The slavish enthusiasm of the cheerleaders for market-driven educational policies becomes particularly untenable morally and politically in light of the increasing number of scandals that have erupted around inflated test scores and other forms of cheating committed by advocates of high stakes testing and charter schools. David Kirp offers an important commentary on the seriousness and scope of the scandals and the recent setbacks of market-oriented educational reform. He writes:
In the latest Los Angeles school board election, a candidate who dared to question the overreliance on test results in evaluating teachers and the unseemly rush to approve charter schools won despite $4 million amassed to defeat him, including $1 million from New York City Mayor Michael Bloomberg and $250,000 from Rupert Murdoch’s News Corp. Former Atlanta superintendent Beverly Hall, feted for boosting her students’ test scores at all costs, has been indicted in a massive cheating scandal. Michelle Rhee, the former Washington D.C. school chief who is the darling of the accountability crowd, faces accusations, based on a memo released by veteran PBS correspondent John Merrow, that she knew about, and did nothing to stop, widespread cheating. In a Washington Post op-ed, Bill Gates, who has spent hundreds of millions of dollars promoting high-stakes, test-driven teacher evaluation, did an about-face and urged a kinder, gentler approach that teachers could embrace. And parents in New York State staged a rebellion, telling their kids not to take a new and untested achievement exam.
While pedagogies of repression come in different forms and address different audiences in various contexts, they all share a commitment to defining pedagogy as a set of strategies and skills to use in order to teach prescribed subject matter. In this context, pedagogy becomes synonymous with teaching as a technique or the practice of a craft-like skill. There is no talk here of connecting pedagogy with the social and political task of resistance, empowerment or democratization. Nor is there any attempt to show how knowledge, values, desire and social relations are always implicated in power. Any viable notion of critical pedagogy must reject such definitions of teaching and their proliferating imitations even when they are claimed as part of a radical discourse or project. In opposition to the instrumentalized reduction of pedagogy to a mere method that has no language for relating the self to public life, social responsibility or the demands of citizenship, critical pedagogy works to illuminate the relationships among knowledge, authority and power. For instance, it raises questions regarding who has control over the conditions for producing knowledge such as the curricula being promoted by teachers, textbook companies, corporate interests or other forces?
Central to any viable notion of what makes a pedagogy critical is, in part, the recognition that pedagogy is always a deliberate attempt on the part of educators to influence how and what forms of knowledge and subjectivities are produced within particular sets of social relations. In this case, critical pedagogy draws attention to the ways in which knowledge, power, desire, and experience are produced under specific conditions of learning, and in doing so rejects the notion that teaching is just a method or is removed from matters of values, norms, and power – or, for that matter, the struggle over agency itself and the future it suggests for young people. Rather than asserting its own influence in order to wield authority over passive subjects, critical pedagogy is situated within a project that views education as central to creating students who are socially responsible and civically engaged citizens. This kind of pedagogy reinforces the notion that public schools are democratic public spheres, education is the foundation for any working democracy and teachers are the most responsible agents for fostering that education.
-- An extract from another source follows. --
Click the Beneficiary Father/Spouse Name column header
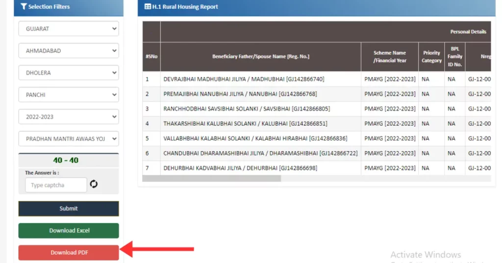This screenshot has width=502, height=263. click(260, 57)
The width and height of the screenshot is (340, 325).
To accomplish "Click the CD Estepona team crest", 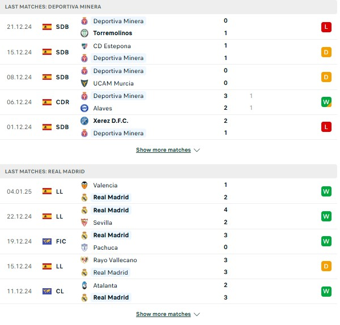I will (84, 46).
This approach to critical pedagogy does not reduce educational practice to the mastery of methodologies. It stresses, instead, the importance of understanding what actually happens in classrooms and other educational settings by raising questions such as: What is the relationship between learning and social change? What knowledge is of most worth? What does it mean to know something? And in what direction should one desire? Yet the principles and goals of critical pedagogy encompass more. Pedagogy is simultaneously about the knowledge and practices teachers and students might engage in together and the values, social relations and visions legitimated by such knowledge and practices. Such a pedagogy listens to students, gives them a voice and role in their own learning, and recognizes that teachers not only educate students but also learn from them. In addition, pedagogy is conceived as a moral and political practice that is always implicated in power relations because it offers particular versions and visions of civic life, community, the future, and how we might construct representations of ourselves, others, and our physical and social environment. Pedagogy provides a discourse for agency, values, social relations, and a sense of the future. It legitimates particular ways of knowing, being in the world, and relating to others. As Roger Simon observed, it also “represents a version of our own dreams for ourselves, our children, and our communities. But such dreams are never neutral; they are always someone’s dreams and to the degree that they are implicated in organizing the future for others they always have a moral and political dimension.” It is in this respect that any discussion of pedagogy must begin with a discussion of educational practice as a particular way in which a sense of identity, place, worth, and above all, value is informed by practices that organize knowledge and meaning.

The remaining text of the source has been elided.